EXERCISE INSTRUCTIONS:
Nothing but the lines from the one with "Creează Cont (107, 2509)" through the final line of the entries below should be written out, each exactly as given.
____________
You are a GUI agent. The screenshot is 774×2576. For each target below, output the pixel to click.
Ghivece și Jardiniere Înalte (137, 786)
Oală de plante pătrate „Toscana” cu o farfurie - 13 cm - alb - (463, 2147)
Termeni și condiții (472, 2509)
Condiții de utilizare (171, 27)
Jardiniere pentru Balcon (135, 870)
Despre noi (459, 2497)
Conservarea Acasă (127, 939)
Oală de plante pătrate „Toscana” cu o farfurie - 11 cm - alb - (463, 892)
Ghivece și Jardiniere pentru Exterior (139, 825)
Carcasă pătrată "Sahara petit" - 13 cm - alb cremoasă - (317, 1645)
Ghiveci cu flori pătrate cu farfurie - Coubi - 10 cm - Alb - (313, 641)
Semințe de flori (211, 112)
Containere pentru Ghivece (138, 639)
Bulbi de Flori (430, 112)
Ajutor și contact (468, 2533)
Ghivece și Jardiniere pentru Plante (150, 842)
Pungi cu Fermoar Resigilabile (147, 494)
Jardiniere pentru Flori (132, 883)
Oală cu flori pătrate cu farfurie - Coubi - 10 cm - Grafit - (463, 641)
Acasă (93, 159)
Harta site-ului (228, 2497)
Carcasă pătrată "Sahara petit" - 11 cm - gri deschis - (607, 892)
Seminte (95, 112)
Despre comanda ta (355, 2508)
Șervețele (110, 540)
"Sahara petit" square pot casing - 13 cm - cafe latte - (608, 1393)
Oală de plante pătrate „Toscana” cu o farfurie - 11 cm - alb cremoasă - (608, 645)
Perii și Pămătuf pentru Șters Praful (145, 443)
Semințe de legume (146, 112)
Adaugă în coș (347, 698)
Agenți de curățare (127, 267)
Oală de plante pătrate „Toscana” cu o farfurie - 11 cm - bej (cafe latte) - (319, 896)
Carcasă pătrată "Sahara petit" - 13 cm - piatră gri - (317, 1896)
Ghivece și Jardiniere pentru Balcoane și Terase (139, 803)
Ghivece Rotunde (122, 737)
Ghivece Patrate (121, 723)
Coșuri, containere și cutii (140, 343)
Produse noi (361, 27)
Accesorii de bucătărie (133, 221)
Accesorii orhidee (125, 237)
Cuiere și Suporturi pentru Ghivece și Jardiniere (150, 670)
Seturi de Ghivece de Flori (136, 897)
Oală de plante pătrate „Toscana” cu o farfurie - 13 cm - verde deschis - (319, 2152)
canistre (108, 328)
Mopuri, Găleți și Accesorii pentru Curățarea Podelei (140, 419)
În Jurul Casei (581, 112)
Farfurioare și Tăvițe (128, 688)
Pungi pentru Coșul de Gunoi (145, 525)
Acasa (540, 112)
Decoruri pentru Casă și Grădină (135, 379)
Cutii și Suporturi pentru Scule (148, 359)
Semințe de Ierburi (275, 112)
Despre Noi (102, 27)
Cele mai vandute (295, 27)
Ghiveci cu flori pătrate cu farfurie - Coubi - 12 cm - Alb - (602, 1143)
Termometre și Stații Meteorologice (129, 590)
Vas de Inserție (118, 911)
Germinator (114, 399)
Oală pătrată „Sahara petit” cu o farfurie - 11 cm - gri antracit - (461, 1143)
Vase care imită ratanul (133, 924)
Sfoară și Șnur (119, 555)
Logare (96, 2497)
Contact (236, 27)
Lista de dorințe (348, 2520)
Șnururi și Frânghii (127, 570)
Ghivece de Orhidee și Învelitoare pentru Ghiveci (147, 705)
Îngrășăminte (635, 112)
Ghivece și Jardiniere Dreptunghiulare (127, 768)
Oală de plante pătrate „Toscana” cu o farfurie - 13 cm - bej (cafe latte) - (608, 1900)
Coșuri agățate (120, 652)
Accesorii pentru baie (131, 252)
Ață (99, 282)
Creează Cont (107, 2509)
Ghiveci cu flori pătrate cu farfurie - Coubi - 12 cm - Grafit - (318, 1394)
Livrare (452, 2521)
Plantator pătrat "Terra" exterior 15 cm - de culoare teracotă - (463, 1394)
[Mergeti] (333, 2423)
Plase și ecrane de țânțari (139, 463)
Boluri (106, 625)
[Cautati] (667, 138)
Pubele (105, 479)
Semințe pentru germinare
____________
ANSWER SPACE:
Creează Cont (107, 2509)
Ghiveci cu flori pătrate cu farfurie - Coubi - 12 cm - Grafit - (318, 1394)
Livrare (452, 2521)
Plantator pătrat "Terra" exterior 15 cm - de culoare teracotă - (463, 1394)
[Mergeti] (333, 2423)
Plase și ecrane de țânțari (139, 463)
Boluri (106, 625)
[Cautati] (667, 138)
Pubele (105, 479)
Semințe pentru germinare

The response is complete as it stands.